I'm trying to calculate the following for a set of data to learn some time series analysis and then block boot strap the standard errors for individuals :
Here's the data set :
https://www.dropbox.com/s/z066lnxetz9uaf6/health.csv?dl=0
And here is the code I've done for the Cor :
#Check for duplicates
health.d <- health.d[!duplicated(health.d),]
health.d$lnincome <- log(health.d$Income + 1)
health.d <- health.d[(health.d$sex == 1 & health.d$married == 0),]
#First Difference for each individual ( %>% , group_by and mutate are functions in dplyr package)
health.d <- health.d %>%
group_by(ID) %>%
mutate(Dy = lnincome - lag(lnincome, 1))
#Remove NA from Dy
health.d <- health.d[!is.na(health.d$Dy),]
#Autocorretion
health.d <- arrange(health.d, ID, year)
health.d <- transform(health.d, time = as.numeric(interaction(ID, drop=TRUE)))
health.d$lag1DY <- health.d$lnincome - lag(health.d$lnincome, 1)
health.d$lagDY_s1 <- lag(health.d$lnincome,1) - lag(health.d$lnincome, 2)
health.d$lagDY_s2 <- lag(health.d$lnincome,2) - lag(health.d$lnincome, 3)
health.d$lagDY_s3 <- lag(health.d$lnincome,3) - lag(health.d$lnincome, 4)
health.d$lagDY_s4 <- lag(health.d$lnincome,4) - lag(health.d$lnincome, 5)
#Remove NA from lag
health.d <- health.d[!is.na(health.d$lag1DY),]
health.d <- health.d[!is.na(health.d$lagDY_s1),]
health.d <- health.d[!is.na(health.d$lagDY_s2),]
health.d <- health.d[!is.na(health.d$lagDY_s3),]
health.d <- health.d[!is.na(health.d$lagDY_s4),]
cor(health.d$lag1DY, health.d$lagDY_s1)
cor(health.d$lag1DY, health.d$lagDY_s2)
cor(health.d$lag1DY, health.d$lagDY_s3)
cor(health.d$lag1DY, health.d$lagDY_s4)
Results :
> cor(health.d$lag1DY, health.d$lagDY_s1)
[1] -0.05593212
> cor(health.d$lag1DY, health.d$lagDY_s2)
[1] -0.1033625
> cor(health.d$lag1DY, health.d$lagDY_s3)
[1] -0.0804236
> cor(health.d$lag1DY, health.d$lagDY_s4)
[1] -0.1235624
These seem wrong as there should be high correlation between the time periods due to the income, but I can't figure out what I have done wrong.
Edit: I've updated my code to include the current results I've reached.

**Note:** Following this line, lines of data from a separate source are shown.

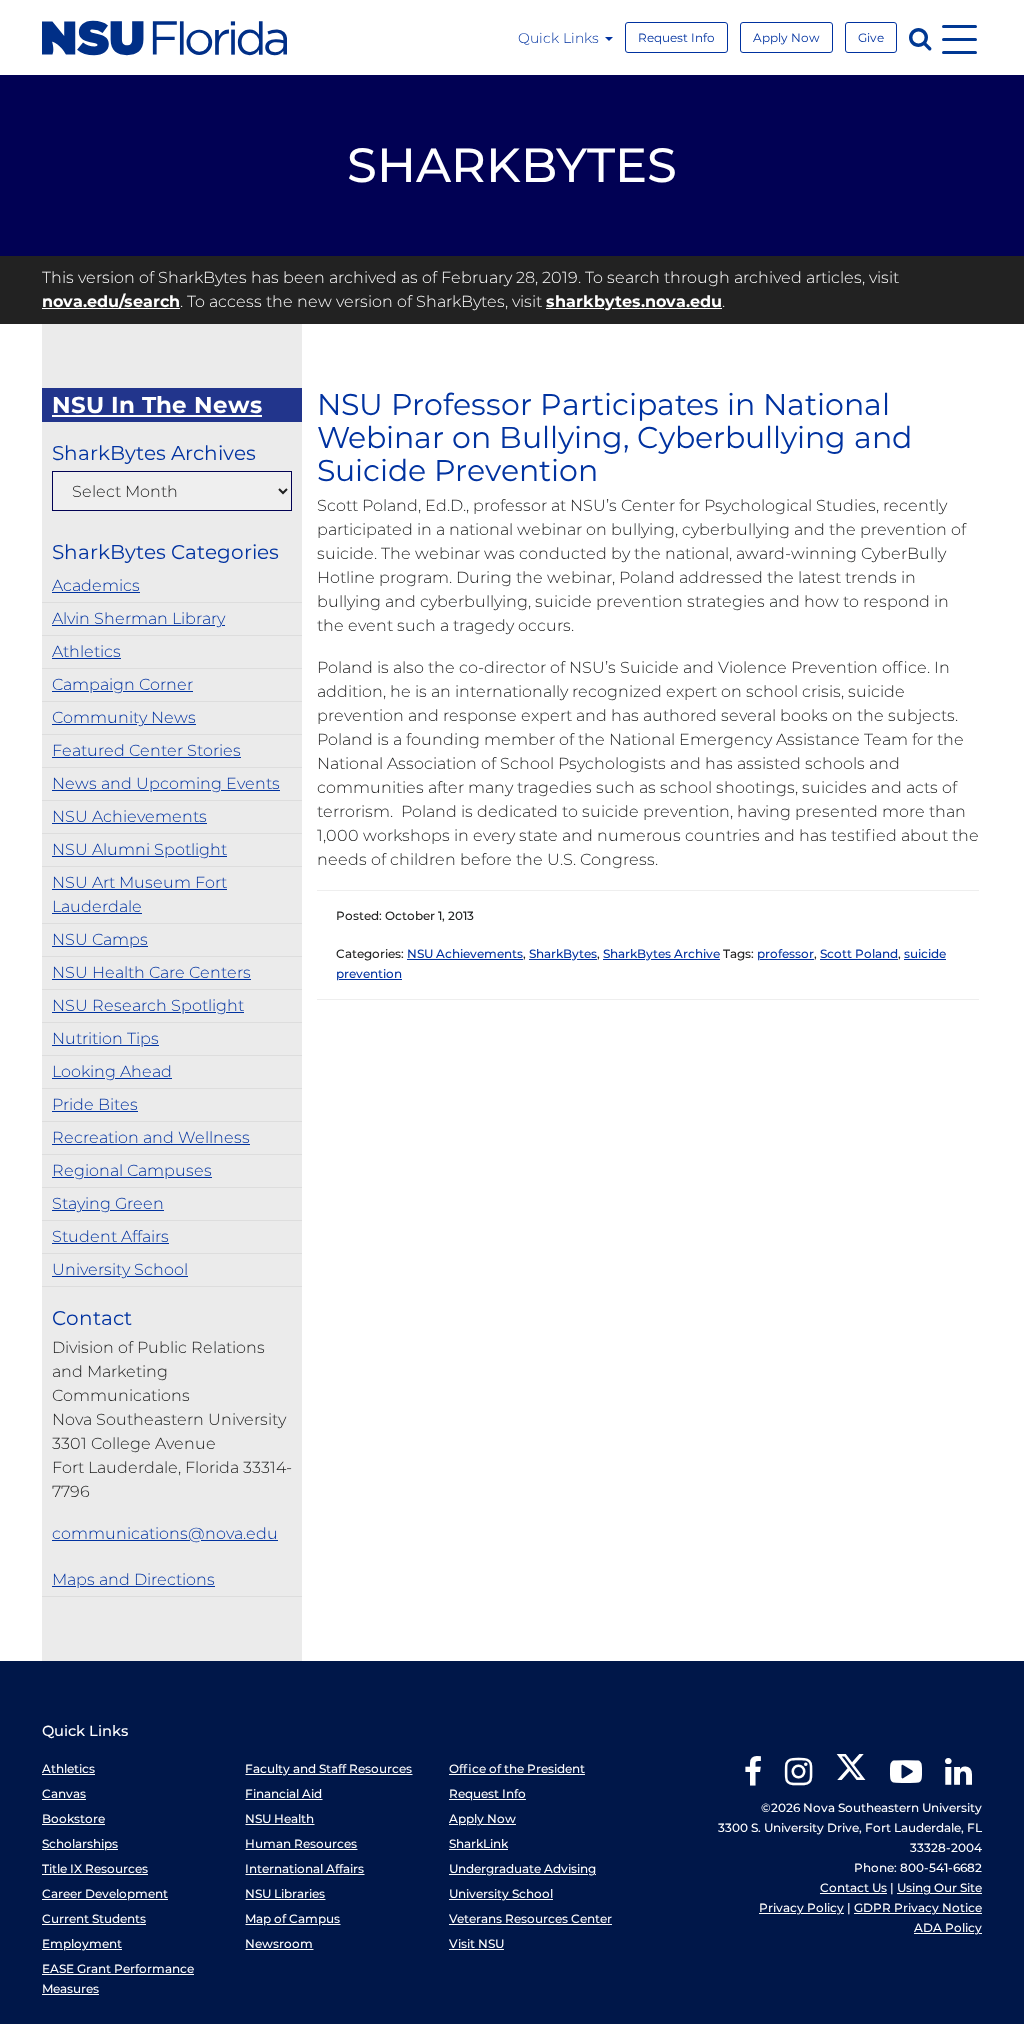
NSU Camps (100, 939)
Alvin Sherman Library (138, 618)
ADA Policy (948, 1927)
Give (871, 37)
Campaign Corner (122, 684)
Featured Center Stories (146, 750)
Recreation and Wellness (151, 1137)
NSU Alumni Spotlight (139, 849)
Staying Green (108, 1203)
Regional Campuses (132, 1170)
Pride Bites (95, 1104)
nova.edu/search (111, 301)
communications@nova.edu (165, 1533)
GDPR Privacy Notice (918, 1907)
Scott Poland (859, 953)
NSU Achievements (129, 816)
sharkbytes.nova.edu (634, 301)
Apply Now (786, 37)
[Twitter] (851, 1778)
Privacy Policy (801, 1907)
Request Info (676, 37)
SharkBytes (563, 953)
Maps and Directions (133, 1579)
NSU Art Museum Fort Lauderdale (139, 894)
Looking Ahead (112, 1071)
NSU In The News (157, 405)
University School (120, 1269)
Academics (96, 585)
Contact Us (853, 1887)
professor (785, 953)
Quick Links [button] (560, 38)
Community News (124, 717)
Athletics (86, 651)
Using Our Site (939, 1887)
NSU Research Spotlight (148, 1005)
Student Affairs (110, 1236)
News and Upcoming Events (166, 783)
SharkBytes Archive (661, 953)
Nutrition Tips (105, 1038)
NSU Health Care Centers (151, 972)
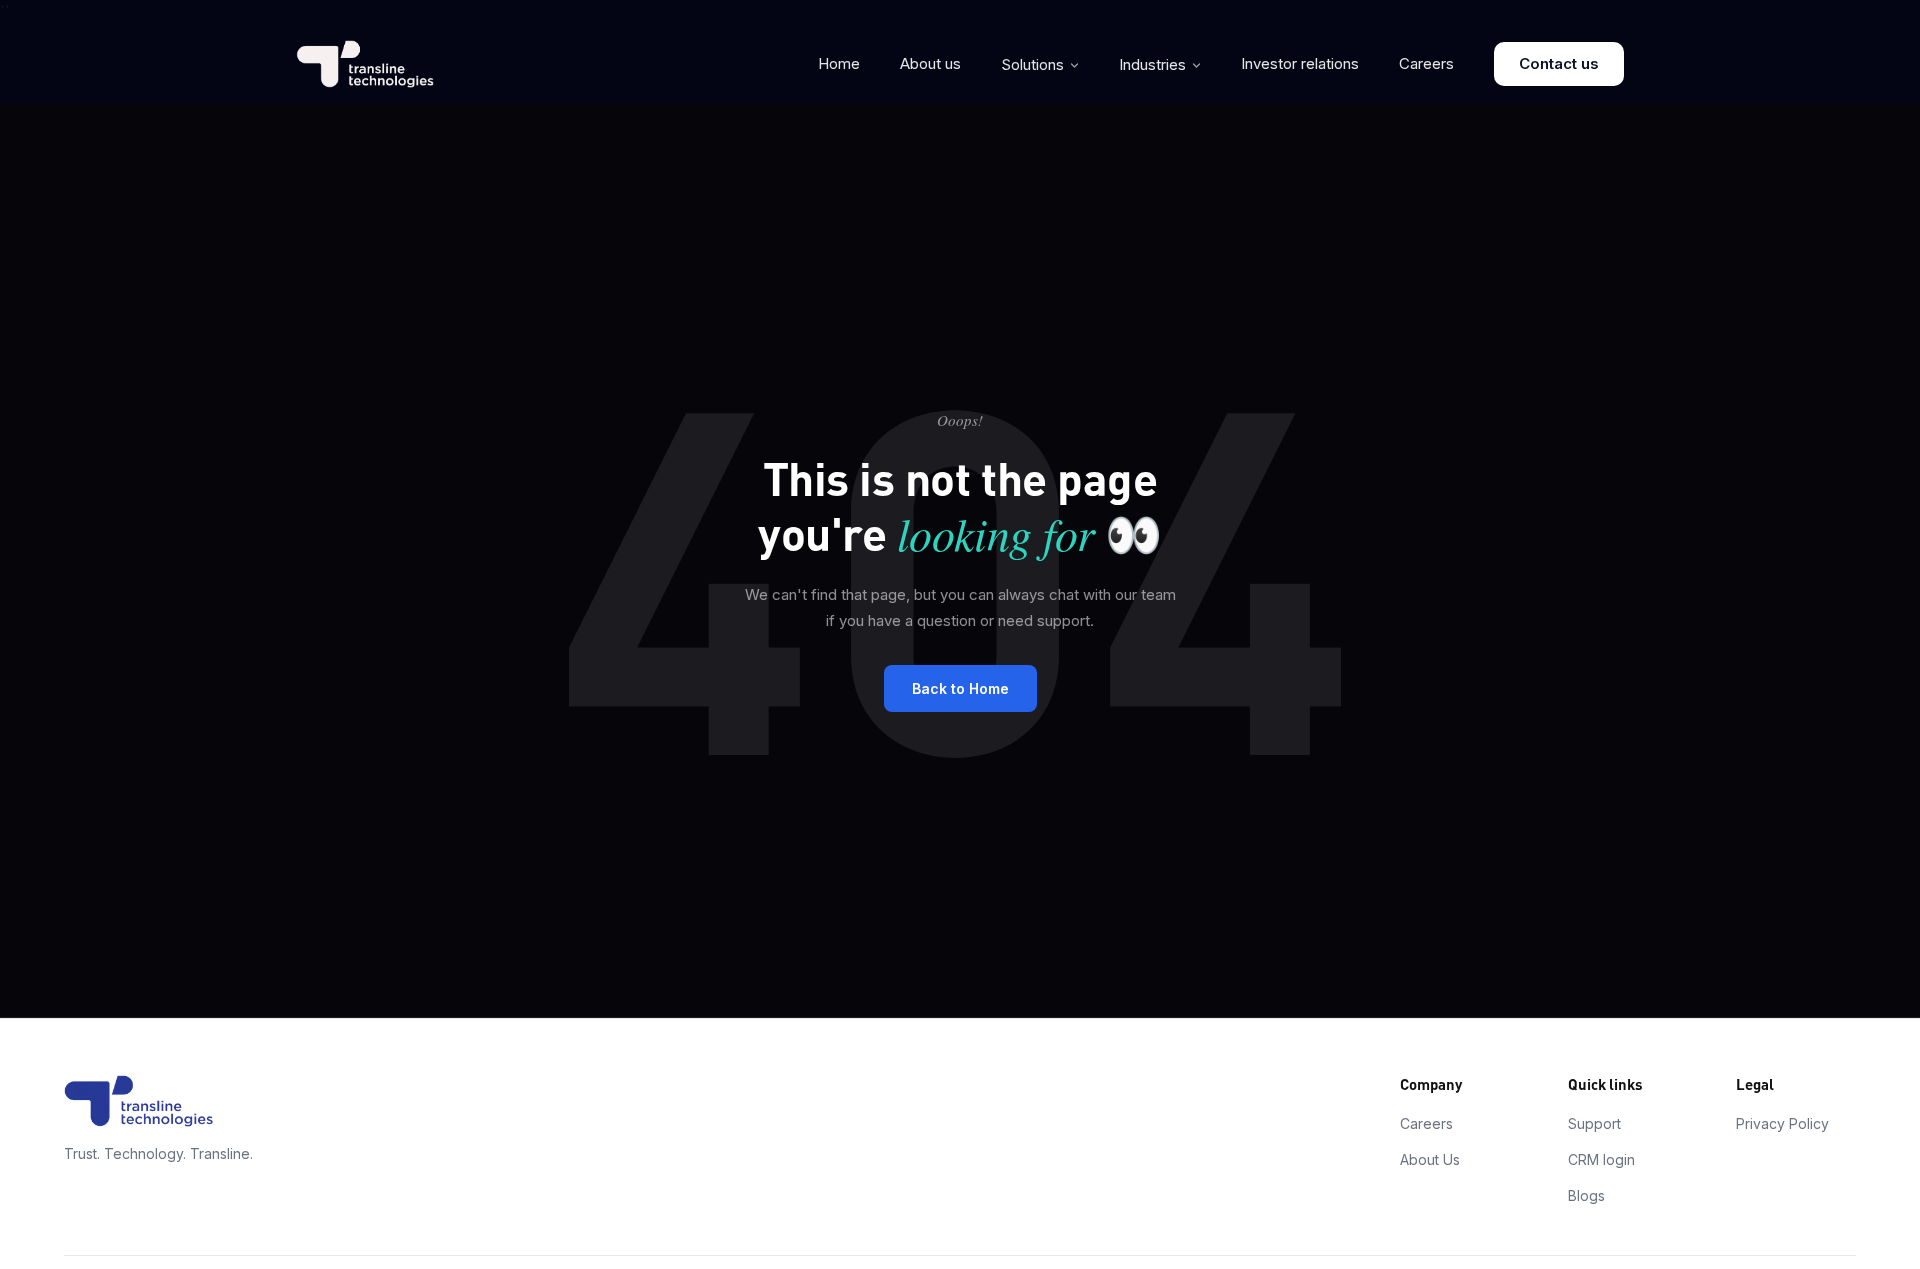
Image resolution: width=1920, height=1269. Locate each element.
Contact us (1559, 63)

These don't appear to be correct, but (1) I don't know the correct numbers, and (2) I don't know where my code is wrong. I'm posting my current results in hope someone can correct me :)
Any help with a block bootstrap on the standard errors?
Thanks in advance.
Probably all what you need is to use acf
function in stats
package. It will do correlations for many lags as you prefer.
library(stats) # for the use of "acf" function
health.d <- health.d[!duplicated(health.d),]
health.d$lnincome <- log(health.d$Income + 1)
health.d <- health.d[(health.d$sex == 1 & health.d$married == 0),]
#First Difference for each individual ( %>% , group_by and mutate are functions in dplyr package)
health.d <- health.d %>%
group_by(ID) %>%
mutate(Dy = lnincome - lag(lnincome, 1))
acf.results<-acf(health.d$Dy, lag.max = 5, type = "correlation",plot = TRUE, na.action = na.pass)
plot(acf.results, main="Auto-correlation")
This will give you the following plot of auto-corrections at 5 lags specified in the acf
argument
If you want to access the acf results you can use:
print(acf.results)
and you will get the following
Autocorrelations of series ‘health.d$Dy’, by lag
0 1 2 3 4 5
1.000 -0.225 0.016 -0.030 -0.002 0.002